— BEGIN PASSAGE TO READ —

I own the Goldenear Triton 1s and they are fantastic speakers. I originally had the Triton 2s and I loved them and the only reason I sold them be sure the 1s came out. The 1s are fantastic speakers that I highly recommend. I'm a fan of Paradigm as well. Just my two cents


----------



## willis7469 (Jan 31, 2014)

I went to audition some Triton 1's today at my nearest dealer, one hour away. Found out when I got there they are appointment only! Doh...


Sent from my iPhone using Tapatalk


----------



## B- one (Jan 13, 2013)

willis7469 said:


> I went to audition some Triton 1's today at my nearest dealer, one hour away. Found out when I got there they are appointment only! Doh... Sent from my iPhone using Tapatalk



What? That stinks not sure I would bother going there again. Did they say why? It seems pretty easy to set up a pair of speakers in a showroom setting where they should be and hopefully doing it often if they want to be in business. You got the upgrade bug?


----------



## witchdoctor (Feb 21, 2016)

I recommend you keep your SVS L-C-R speakers and add SVS Prime or Ultra bookshelfs for your surrounds. Then add 4 more SVS book shelfs as front and rear height channels for an all immersive theater. Get a Marantz 7710 receiver with the Auro 3D and DTS-X firmware upgrades and you will be happy. Once you hear an immersive setup you will not want to go back to 7.0. SVS makes fine speakers, no need to dump your L-C-R channels unless they don't suit your taste. Talk to SVS to see which bookshelf is the better match.

I just noticed that SVS announced a new speaker the Prime Elevation speaker. You may want to consider 4 of those for your height channels instead of bookshelves.

http://www.hometheatershack.com/for...prime-elevation-speaker-debut-ces-2016-a.html


----------



## theJman (Mar 3, 2012)

willis7469 said:


> I went to audition some Triton 1's today at my nearest dealer, one hour away. Found out when I got there they are appointment only! Doh...


So you're standing there in the showroom and they choose to have you walk away without an audition? An appointment for something like that is ridiculous in the first place, but then letting a potential customer walk away boggles the mind. :dontknow:


----------



## willis7469 (Jan 31, 2014)

— END PASSAGE TO READ —
— BEGIN INFORMATION SHOWN —

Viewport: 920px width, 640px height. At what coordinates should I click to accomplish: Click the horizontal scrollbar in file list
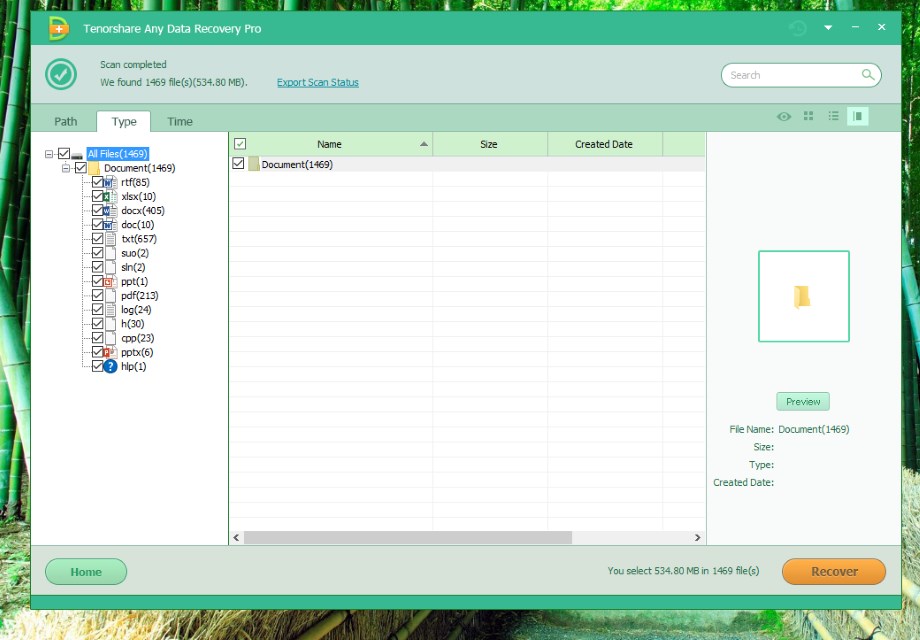(x=407, y=538)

— END INFORMATION SHOWN —

JOB 1.
In the speaker forum thread, change "Marantz" to "Denon" and write out everything from "## witchdoctor (Feb" down to "the better match.".
JOB 2.
Write what comes next in the speaker forum thread, picking up after its last line.
The data is separate from the speaker forum thread.

FINAL ANSWER 1.
## witchdoctor (Feb 21, 2016)

I recommend you keep your SVS L-C-R speakers and add SVS Prime or Ultra bookshelfs for your surrounds. Then add 4 more SVS book shelfs as front and rear height channels for an all immersive theater. Get a Denon 7710 receiver with the Auro 3D and DTS-X firmware upgrades and you will be happy. Once you hear an immersive setup you will not want to go back to 7.0. SVS makes fine speakers, no need to dump your L-C-R channels unless they don't suit your taste. Talk to SVS to see which bookshelf is the better match.

FINAL ANSWER 2.
theJman said:


> So you're standing there in the showroom and they choose to have you walk away without an audition? An appointment for something like that is ridiculous in the first place, but then letting a potential customer walk away boggles the mind. :dontknow:



Lol! I wish that were the case. Then I could have delivered a piece of my mind directly to the ear balls of a real person. What happened was, I found them online and since we visit this city regularly, I thought I'd seize an opportunity. I didn't realize they ONLY operate by appt. Seems unusual to me, but now I know I'll have to go farther. This was a big let down. Makes it easier to not sit and pine for them though! Lol


Sent from my iPhone using Tapatalk


----------



## willis7469 (Jan 31, 2014)

B- one said:


> What? That stinks not sure I would bother going there again. Did they say why? It seems pretty easy to set up a pair of speakers in a showroom setting where they should be and hopefully doing it often if they want to be in business. You got the upgrade bug?



It seems I'm the one in error. However, I will not be calling them in the future. 
And yes, I've been bitten by the upgrade bug. Bad!!! Tax season has me dreaming about upgrades, but I'm actually going to start with my subs. They'll be cheaper to upgrade, and I'll probably get to do them sooner. (Whisper...dual fv15hp...) I'd like to do a complete overhaul, but that's just not going to happen at once. Congrats again on your upgrade! Used you've been busy with it!


Sent from my iPhone using Tapatalk


----------



## Todd Anderson (Jul 24, 2009)

You definitely need to checkout the Tritons... I've heard them on several occasions. 

WOW.:TT


----------



## willis7469 (Jan 31, 2014)

Todd Anderson said:


> You definitely need to checkout the Tritons... I've heard them on several occasions.
> 
> 
> 
> WOW.:TT



Todd, I can't wait to get my ears on some. Back to OT I guess...


Sent from my iPhone using Tapatalk


----------



## chashint (Jan 12, 2011)

There are several small dealers around here that operate by appointment only.
Unless they have an appointment scheduled they are not open.
An answering service takes calls for appointments.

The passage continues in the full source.